# Using Selenium for Advanced Web Crawling
               
   #### By Miriam Rodriguez



## In this tutorial, we will be capturing data with Selenium.

## Selenium

Selenium is a powerful framework designed to automate testing for web applications. It provides a way for developers to write tests in a number of programming languages such as C#, Java, Python, Ruby, etc. The tests can run against most web browsers such as Chrome, IE and Firefox.  

Selenium automates browsers.

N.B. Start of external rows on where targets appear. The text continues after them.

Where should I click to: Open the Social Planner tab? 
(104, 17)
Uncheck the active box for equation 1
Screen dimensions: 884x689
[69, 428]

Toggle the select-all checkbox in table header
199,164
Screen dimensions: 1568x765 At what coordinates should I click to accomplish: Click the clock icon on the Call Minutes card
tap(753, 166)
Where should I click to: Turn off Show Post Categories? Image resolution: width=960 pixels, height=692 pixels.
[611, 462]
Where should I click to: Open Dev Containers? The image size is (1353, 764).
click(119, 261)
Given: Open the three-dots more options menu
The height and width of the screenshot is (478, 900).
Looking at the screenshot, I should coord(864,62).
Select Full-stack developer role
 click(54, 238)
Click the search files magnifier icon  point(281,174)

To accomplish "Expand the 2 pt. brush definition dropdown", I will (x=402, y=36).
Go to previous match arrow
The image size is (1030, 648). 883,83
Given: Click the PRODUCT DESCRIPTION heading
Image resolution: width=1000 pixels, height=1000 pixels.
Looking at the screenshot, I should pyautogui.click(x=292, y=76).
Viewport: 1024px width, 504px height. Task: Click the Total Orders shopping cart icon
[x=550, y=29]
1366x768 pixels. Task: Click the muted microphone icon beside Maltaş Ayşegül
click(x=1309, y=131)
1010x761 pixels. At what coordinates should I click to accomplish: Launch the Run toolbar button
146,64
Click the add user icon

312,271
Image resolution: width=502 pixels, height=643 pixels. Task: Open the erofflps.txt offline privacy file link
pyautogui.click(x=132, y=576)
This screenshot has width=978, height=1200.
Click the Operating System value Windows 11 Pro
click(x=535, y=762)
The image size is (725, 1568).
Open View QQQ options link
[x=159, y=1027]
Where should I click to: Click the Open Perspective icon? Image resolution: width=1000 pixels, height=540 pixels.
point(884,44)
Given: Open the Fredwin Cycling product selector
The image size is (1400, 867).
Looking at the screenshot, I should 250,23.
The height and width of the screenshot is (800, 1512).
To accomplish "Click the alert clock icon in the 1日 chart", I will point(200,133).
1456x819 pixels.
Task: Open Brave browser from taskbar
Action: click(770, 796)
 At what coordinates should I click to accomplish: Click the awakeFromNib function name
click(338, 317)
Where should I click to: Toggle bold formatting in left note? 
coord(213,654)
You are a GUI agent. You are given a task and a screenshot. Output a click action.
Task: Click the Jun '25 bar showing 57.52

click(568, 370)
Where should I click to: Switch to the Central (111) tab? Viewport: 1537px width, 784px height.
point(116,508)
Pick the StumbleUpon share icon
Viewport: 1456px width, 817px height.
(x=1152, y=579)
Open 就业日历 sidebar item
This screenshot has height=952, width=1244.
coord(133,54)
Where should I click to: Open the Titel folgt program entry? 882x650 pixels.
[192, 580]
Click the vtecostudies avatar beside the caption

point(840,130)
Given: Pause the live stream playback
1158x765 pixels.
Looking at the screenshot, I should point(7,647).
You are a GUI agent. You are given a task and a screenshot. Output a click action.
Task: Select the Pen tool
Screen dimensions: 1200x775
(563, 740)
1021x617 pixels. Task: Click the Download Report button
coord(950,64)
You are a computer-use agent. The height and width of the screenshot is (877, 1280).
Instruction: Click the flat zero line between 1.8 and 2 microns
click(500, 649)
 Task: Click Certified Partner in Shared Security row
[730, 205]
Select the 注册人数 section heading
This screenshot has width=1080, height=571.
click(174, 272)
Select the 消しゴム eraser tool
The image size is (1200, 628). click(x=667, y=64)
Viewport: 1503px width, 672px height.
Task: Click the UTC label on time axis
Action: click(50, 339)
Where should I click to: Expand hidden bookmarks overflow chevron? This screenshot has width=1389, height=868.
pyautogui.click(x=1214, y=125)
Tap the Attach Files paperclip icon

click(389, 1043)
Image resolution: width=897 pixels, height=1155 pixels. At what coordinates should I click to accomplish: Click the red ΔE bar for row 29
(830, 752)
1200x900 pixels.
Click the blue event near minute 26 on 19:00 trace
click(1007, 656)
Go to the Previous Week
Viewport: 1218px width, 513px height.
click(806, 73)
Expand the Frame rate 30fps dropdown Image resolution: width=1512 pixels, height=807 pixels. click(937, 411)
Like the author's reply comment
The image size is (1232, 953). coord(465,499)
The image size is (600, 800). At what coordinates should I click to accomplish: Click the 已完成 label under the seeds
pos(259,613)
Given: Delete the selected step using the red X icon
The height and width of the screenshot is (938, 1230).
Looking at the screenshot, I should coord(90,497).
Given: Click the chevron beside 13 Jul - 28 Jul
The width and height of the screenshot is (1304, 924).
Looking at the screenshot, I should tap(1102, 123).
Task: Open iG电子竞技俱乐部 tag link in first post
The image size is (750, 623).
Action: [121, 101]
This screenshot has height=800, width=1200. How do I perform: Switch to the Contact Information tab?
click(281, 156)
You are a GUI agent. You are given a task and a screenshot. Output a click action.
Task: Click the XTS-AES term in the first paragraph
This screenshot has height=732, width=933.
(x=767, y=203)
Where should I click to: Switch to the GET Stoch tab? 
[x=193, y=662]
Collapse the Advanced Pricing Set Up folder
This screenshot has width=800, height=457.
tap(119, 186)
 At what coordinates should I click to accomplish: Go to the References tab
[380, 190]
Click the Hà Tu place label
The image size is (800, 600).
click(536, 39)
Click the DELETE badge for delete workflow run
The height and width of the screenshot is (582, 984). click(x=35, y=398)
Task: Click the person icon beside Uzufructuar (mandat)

Out of the box Selenium allows one to open a web browser, go to a page, and do any action a human could do (clicking button, filling in forms, etc), in addition to the base task of parsing html for information.

## 1. Install Selenium (Windows):

For the purposes of this tutorial, we will focus on the Windows setup.

Using the command prompt:

- pip install selenium

To upgrade the currently installed Selenium Webdriver package: 
    
- pip install -U selenium    



## 2. How to Set Webdrivers for Selenium (Windows)

### Firefox: 
driver = webdriver.Firefox()

### iPhone:
driver = webdriver.Remote(browser_name="iphone", command_executor='http://172.24.101.36:3001/hub')
 
### Android:
driver = webdriver.Remote(browser_name="android", command_executor='http://127.0.0.1:8080/hub')

### Google Chrome: 
For Selenium to utilize Chrome, the driver has to be downloaded. 

Download Chrome Driver from:

http://chromedriver.storage.googleapis.com/2.9/chromedriver_win32.zip or 
https://sites.google.com/a/chromium.org/chromedriver/downloads

Paste the chromedriver.exe file in "C:\Python27\Scripts" Folder (or anywhere that you wish, just make sure you point to it when setting the driver).

The Chrome webdriver can be represented in one of the following formats:

- driver = webdriver.Chrome(executable_path=r"C:\Python27\Scripts\chromedriver.exe")

If you do not want to use a raw string you can escape the slash as \\:

- driver = webdriver.Chrome(executable_path="C:\\Python27\\Scripts\\chromedriver.exe")

Or replace the \ with a /, you will get this:

- driver = webdriver.Chrome(executable_path="C:/Chrome/chromedriver.exe")

In [33]:
from selenium import webdriver
%matplotlib inline
import time,re,json,numpy as np
import pandas as pd
import matplotlib.pyplot as plt 



In [34]:
#Set the options and set the arguments for chromium to work on selenium
options = webdriver.ChromeOptions()
options.add_argument('--ignore-certificate-errors')
options.add_argument("--test-type")
options.binary_location = "/usr/bin/chromium"
options.add_argument("--no-sandbox") #This make Chromium reachable
options.add_argument("--no-default-browser-check") #Overrides default choices
options.add_argument("--no-first-run")
options.add_argument("--disable-default-apps") 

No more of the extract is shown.